Secondary Outcome Measures
- Incidence of late CMV reactivation after allogeneic hematopoietic stem cell transplant [From day 85 to 365]
Will be summarized by dose level using the appropriate descriptive statistics; with estimates of rates obtained by 95% Jeffrey's prior confidence intervals.
- Incidence of non-relapse mortality after allogeneic hematopoietic stem cell transplant [Up to 2 years]
Will be summarized by dose level using the appropriate descriptive statistics; with estimates of rates obtained by 95% Jeffrey's prior confidence intervals.
Other Outcome Measures
- Number of T cells [1 year]
Includes CD4 T-cells, CD8 T-cells, delta gamma T-cells, and natural killer T-cells.
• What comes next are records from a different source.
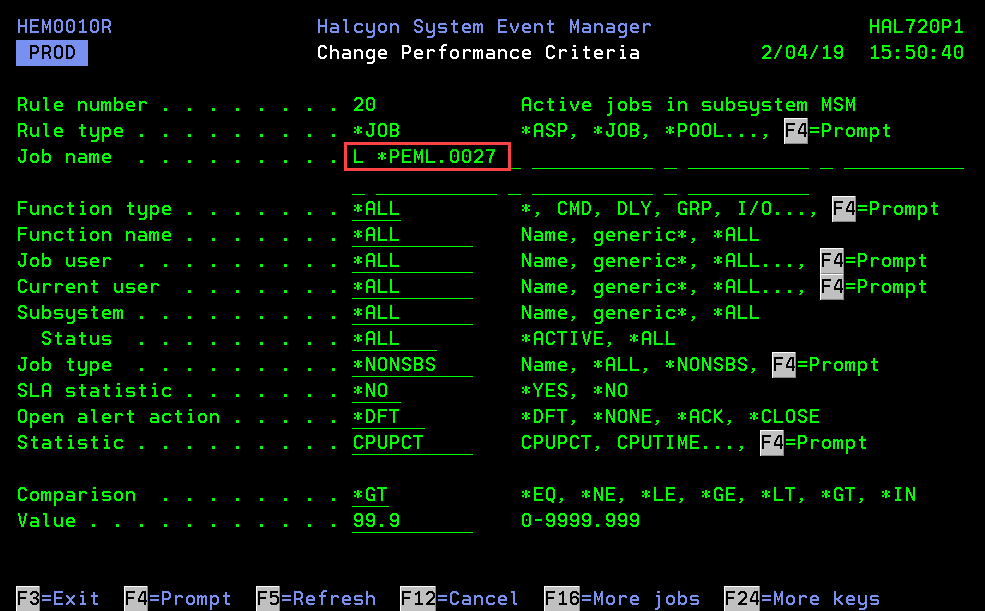Click the Job type *NONSBS field
This screenshot has width=985, height=611.
pos(411,365)
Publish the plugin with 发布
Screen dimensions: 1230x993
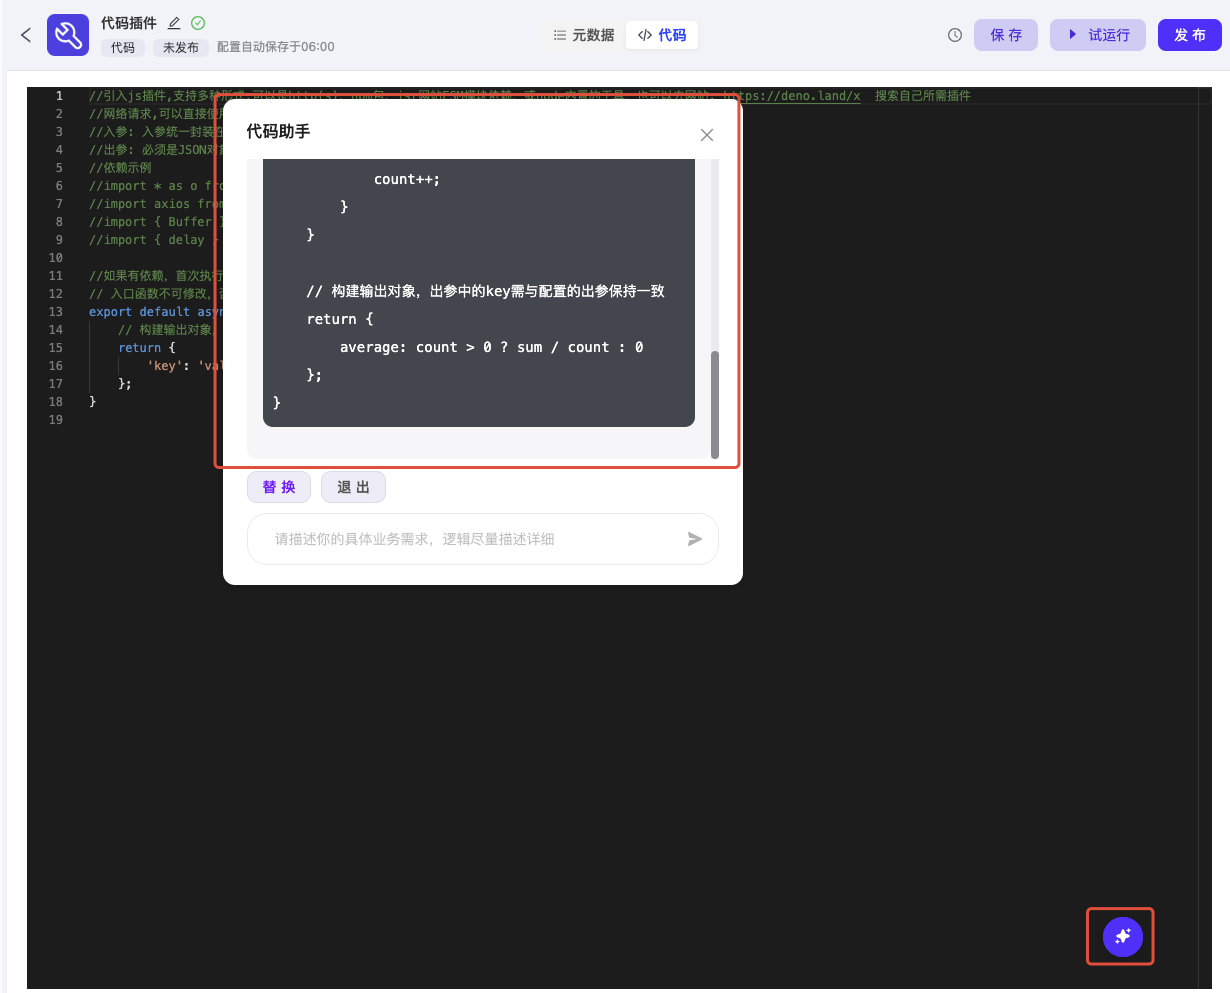pyautogui.click(x=1189, y=35)
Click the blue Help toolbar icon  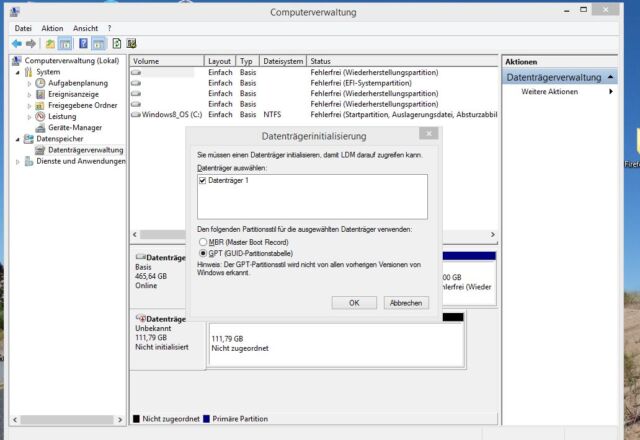point(83,44)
Will be modeled as a function of time (treated as discrete) and random subject effect (through use of an auto-regressive covariance structure) with a linear mixed model. Mean differences of interest (i.e., changes after vaccination) will be evaluated by using Holm-Bonferroni adjusted tests on the appropriate contrasts of model estimates. All model assumptions will be evaluated graphically, and transformations will be applied as appropriate.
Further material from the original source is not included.